Top of Material to process

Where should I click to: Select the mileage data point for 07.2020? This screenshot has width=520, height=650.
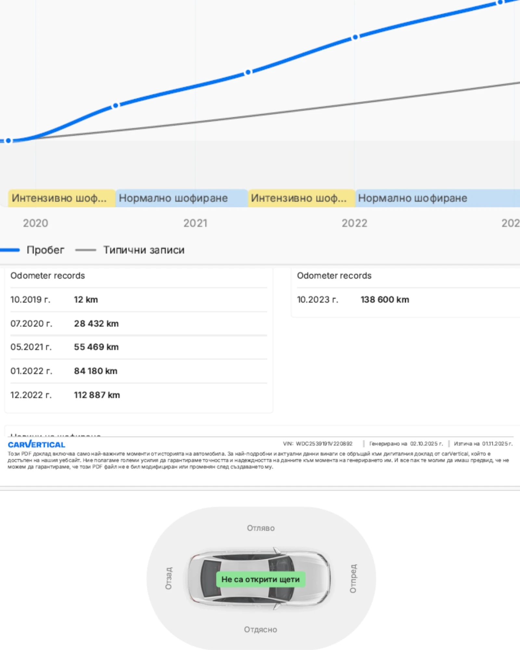click(115, 106)
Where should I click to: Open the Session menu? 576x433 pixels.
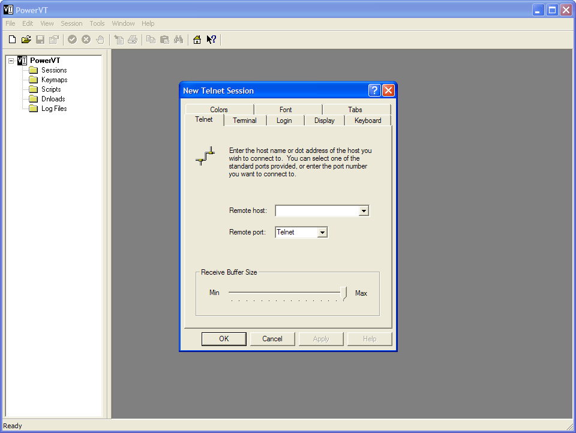(71, 23)
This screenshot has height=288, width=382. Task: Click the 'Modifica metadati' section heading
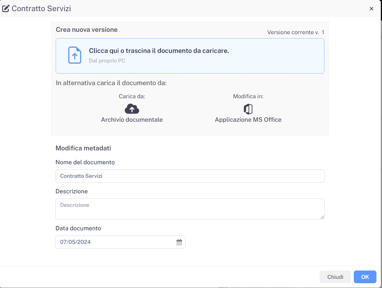click(83, 148)
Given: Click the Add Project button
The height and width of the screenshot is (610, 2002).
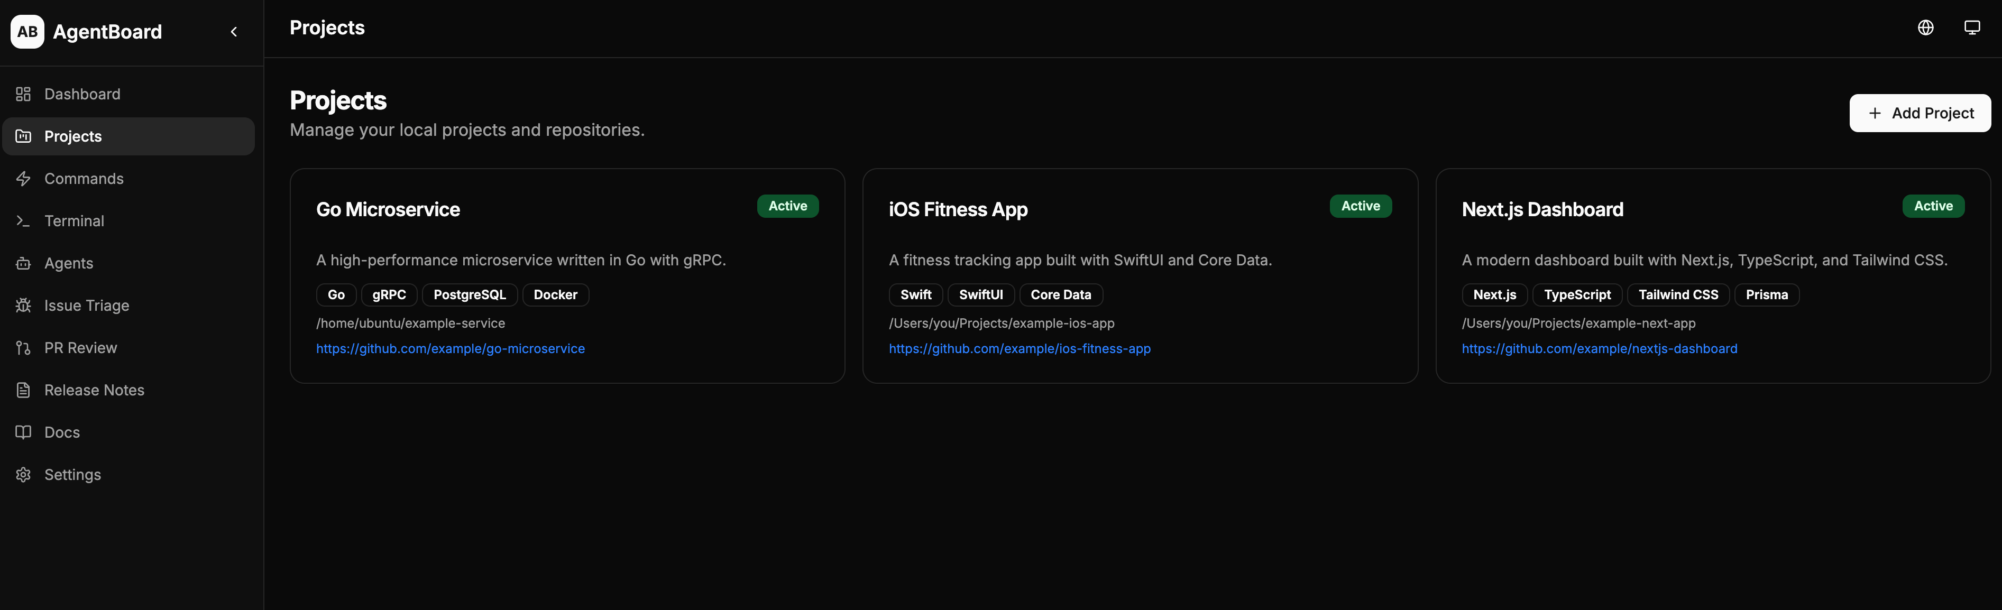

Bottom of Material to process

Exercise requirements: Copy all entries exactly; skip pictures.

Expected answer:
Where should I click to: Select the mileage data point for 07.2020? This screenshot has width=520, height=650.
click(115, 106)
Where should I click to: Open the Session menu? 576x433 pixels.
(71, 23)
This screenshot has height=288, width=382. Task: Click the 'Modifica metadati' section heading
click(83, 148)
Given: Click the Add Project button
The height and width of the screenshot is (610, 2002).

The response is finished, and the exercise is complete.